This series of lesson articles discusses what to do if you find yourself running out of time on the LSAT test. It covers the following articles:

Running Out of Time on the LSAT Test: Introduction
LSAT Guessing Strategies
LSAT Time Management

Running out of Time on the LSAT Test

Running out of time on one or more sections on the LSAT is a common problem. Even those who score high on practice LSAT tests may not get to a few of the questions. There are only two things you can do if you find that you are running out of time on the LSAT test:

  1. Learn the LSAT inside and out, and,
  2. Master time management on the LSAT test.
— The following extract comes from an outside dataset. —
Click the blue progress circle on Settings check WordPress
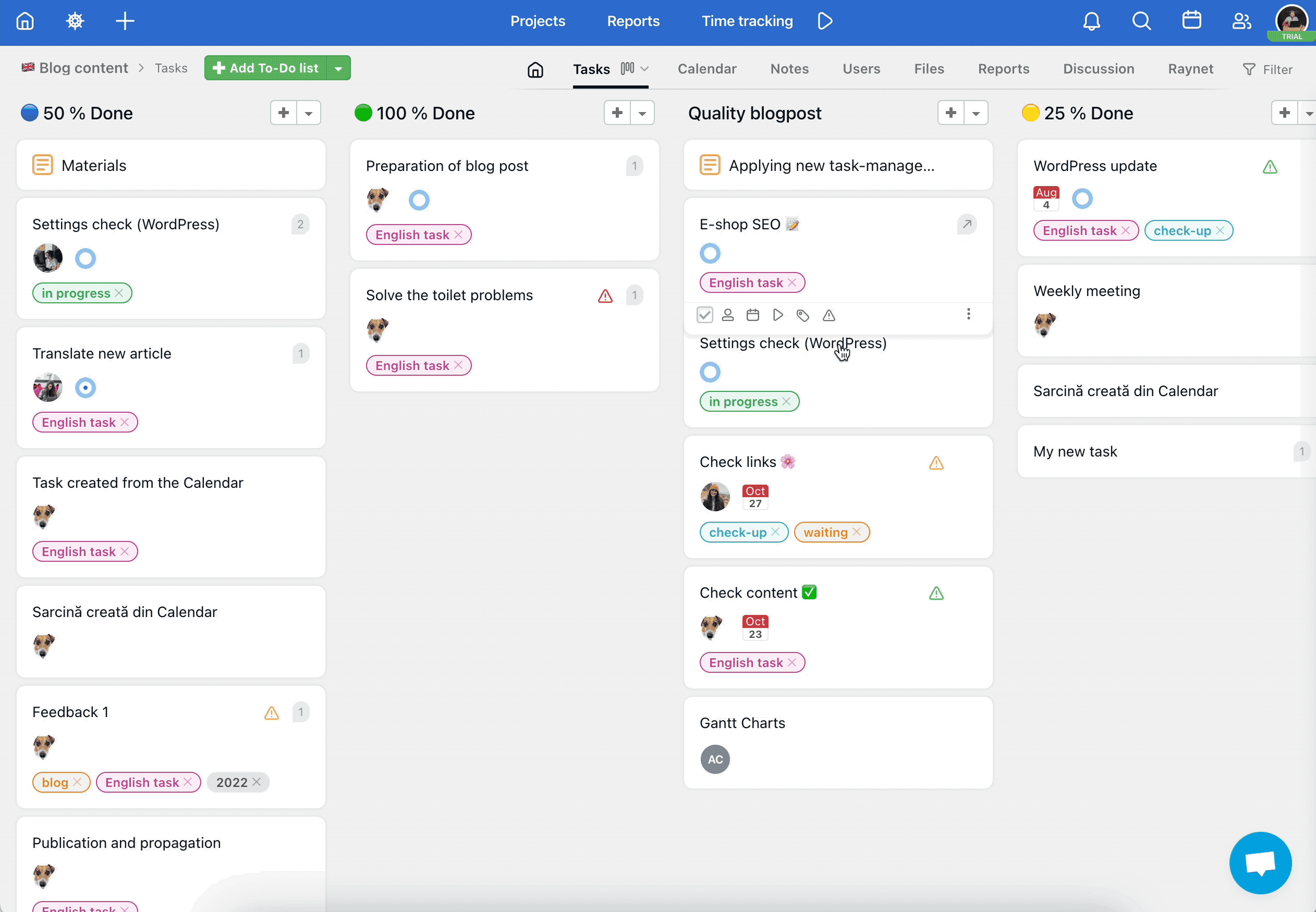Viewport: 1316px width, 912px height. pyautogui.click(x=710, y=372)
The majority of your work through the TestSherpa LSAT course involves learning the LSAT test inside and out. It is the hardest of the two options, but is unavoidable. It involves many hours of reading our lessons and practices your new skills on released and other practice tests. It is the only way to a top score.

What if I only have a few weeks before the test? If you don’t have the time to put into serious study, you may be able to improve your score up to a 160 or more simply by learning better time management for the LSAT Test, even if you’re not 100% sure about each of your answers. Sound impossible? It isn’t.
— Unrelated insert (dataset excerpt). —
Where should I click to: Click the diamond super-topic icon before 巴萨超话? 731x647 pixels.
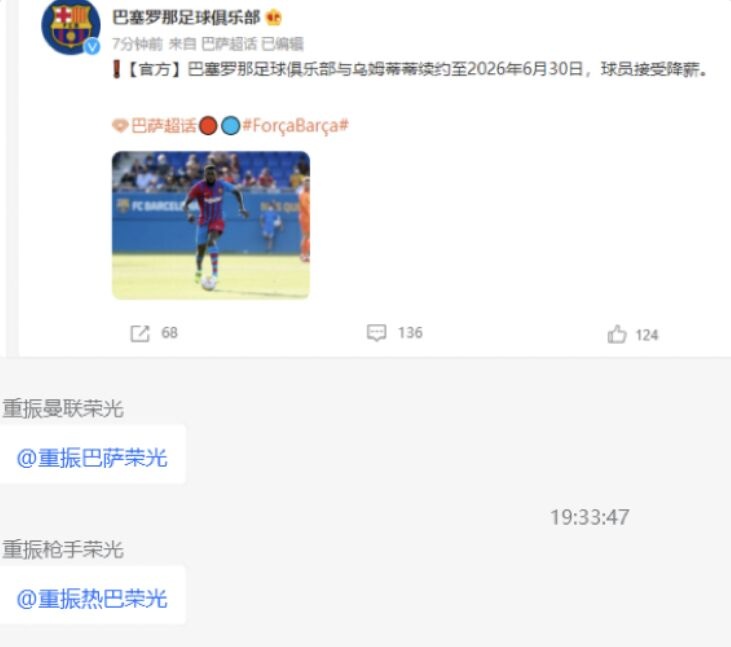point(120,126)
One of the hardest strategies for TestSherpa students to embrace is guessing and skipping. Even unskilled test takers understand that, since there is no penalty for wrong answers on the LSAT, you should leave no question unanswered; however, a good guessing strategy can go far beyond simply filling in answers at random. In fact, a good guessing strategy combined with the most elementary understanding of LSAT question styles can quickly add as many as 25 or 30 points to your raw score.

LSAT running out of timeRemember how the scaled score works? The chart on the left is an approximate breakdown of raw scores to scaled scores.
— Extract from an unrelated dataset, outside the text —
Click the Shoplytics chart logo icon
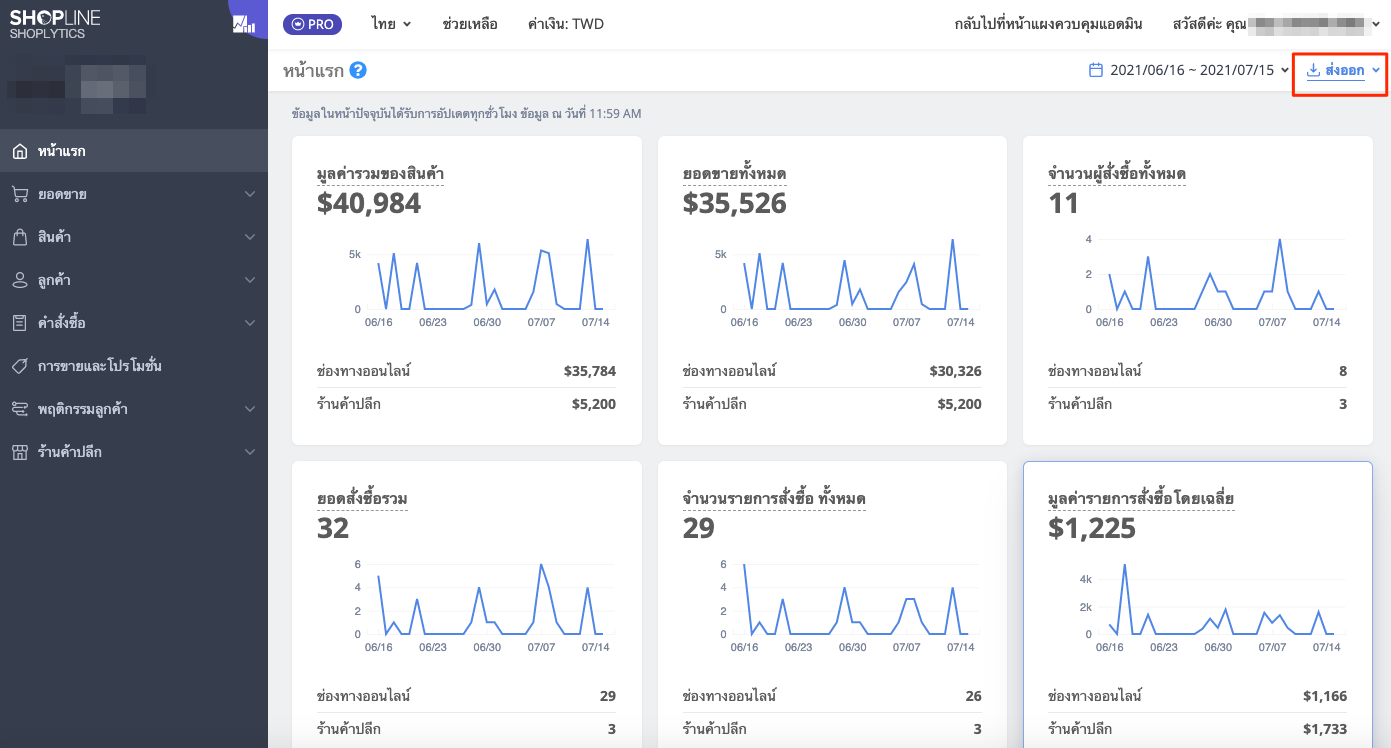 [x=243, y=24]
Let’s assume that you scored a 145 on your diagnostic and want to jump to at least a 160 by test day. That’s a 15-point jump. Not only that, jumping from a 145 to a 160 means you jumped in percentile ranking past over half of all test takers to a whopping 83.5 percentile score. Does it seem impossible? It isn’t. Simply knowing how to guess right could lift your score that high.

Look at it this way: starting with a 145 means you’re already getting half the questions right. As you took the diagnostic, you probably noticed that many of the answer choices came down to two or three possible answers per question. That is to say, for most LSAT questions you can eliminate enough wrong answers to come down to two answer choices, the right answer, and the next most tempting answer. With a 145, you already have half of the test answered correctly. If on the other half, the tough half, you can eliminate all but two of the answers, you could jump to a 160 by flipping a coin between them.

Since there is no penalty for wrong answers, if you eliminate all of the tough questions down to the right answer and the next most tempting answer, on average you will get one out of every two tough questions right. That’s getting at least another 25 questions right just for knowing how to eliminate bad answers.

So here’s a sneaky trick we just played: you will need to put a little bit of study into how the wrong answers on the LSAT are created so that you get better at eliminating them. It’s a plan B form of attack. You are much better off knowing what the right answer should be based on your hours of experience with the LSAT. Then you could form a prephrase of that answer, scan for it, mark it, and be done without having to read any more answer choices. The time you save there can be used for harder questions. But you don’t always know immediately what the right answer is, so you switch to plan B. Plan B is knowing how to eliminate at least two, better yet three of the wrong answers so you have a 50% chance of getting the answer right. That is the difference between a 145 and a 160, so if you only have a limited amount of time, study the wrong answer choices well.